§ Instructions
- A) Answer these questions from the passage on human genetic mutations:
(i) In what year did scientists discover the LRP5 mutation?
(ii) What does the LRP5 gene regulate?
(iii) What three traits does the passage say people with rare mutations may have?
- B) Extend the passage on human genetic mutations, picking up after its final sentence.

§ Document segment
↓

Everyone has a unique combination of genetic features that differentiate them from the rest of the population, guaranteeing that no two people are exactly alike. Many have rare mutations that give them abilities or physical features that most people don’t share. Genetic mutations are a vital part of evolution, and they can lead to differences that provide advantages as well as disadvantages.
Mutations in humans are extremely rare, and you probably don't have one, but those who do may have super strength, unbreakable bones, or striking physical features. Genetic abnormalities can lead to exceptional physical qualities that make those who have them particularly unique. Distinctive makeups in DNA give people unusual conditions that can be beneficial but may also cause complications.
In 1994, scientists discovered a genetic mutation known as LRP5. The gene regulates the production and release of a protein that plays a major role in bone density. The mutation was discovered when a man involved in a serious car crash didn't suffer any fractures or broken bones. Researchers later found that he had family members who also had incredibly strong skeletons, one of whom underwent several failed hip replacements because doctors were unable to screw the prosthesis into his bone.

↑

§ Data to examine
↓

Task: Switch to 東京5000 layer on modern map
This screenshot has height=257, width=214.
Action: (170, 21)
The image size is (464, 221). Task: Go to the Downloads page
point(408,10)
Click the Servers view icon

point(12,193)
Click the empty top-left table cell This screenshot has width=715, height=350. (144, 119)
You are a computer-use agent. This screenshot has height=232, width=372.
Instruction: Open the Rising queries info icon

↑

§ Response list
- A)
(i) 1994
(ii) The production and release of a protein that plays a major role in bone density.
(iii) Super strength, unbreakable bones, or striking physical features.

- B)
Tests showed that the group had bones nearly eight times denser than the average person's, making them so tough that they were almost impossible to break under normal circumstances.
Although it's been well documented in mice and cattle, there have only been a few instances of inactive myostatin genes in humans. The condition causes people to develop incredibly strong muscles. Children who are born with the mutation have lean and well-defined muscles at a young age, possessing greater strength than children of similar ages.
Long-term health issues associated with the disorder are unknown, as it hasn't been widely researched.
Up to 1% of those of Northern European descent may be resistant to HIV because of an incredibly rare genetic mutation called CCR5 delta 32. This abnormality essentially causes the CCR5 co-receptor to be much smaller than it normally is, so the HIV virus cannot enter cells.
The receptor is closed, preventing the virus from taking hold in victims' bodies. Scientists have been working on a cure for the disease that involves using stem cells to mimic the genetics of those immune to HIV.
The typical human eye has three cones that allow it to see a broad color spectrum. There are some people - called Tetrachromats - who have a rare fourth cone that allows them to see up to 100 million colors. For comparison, folks with three cones can see roughly one million colors.
Researchers estimate this genetic mutation happens more often to women, and that up to 12% of the female population has this trippy mutation. So why don't we hear about more women being able to see a hundred million colors? It turns just having the genetic mutation doesn't guarantee the ability to see a wider variety of colors. There is random X chromosome inactivation that shuts off the fourth cone for some women.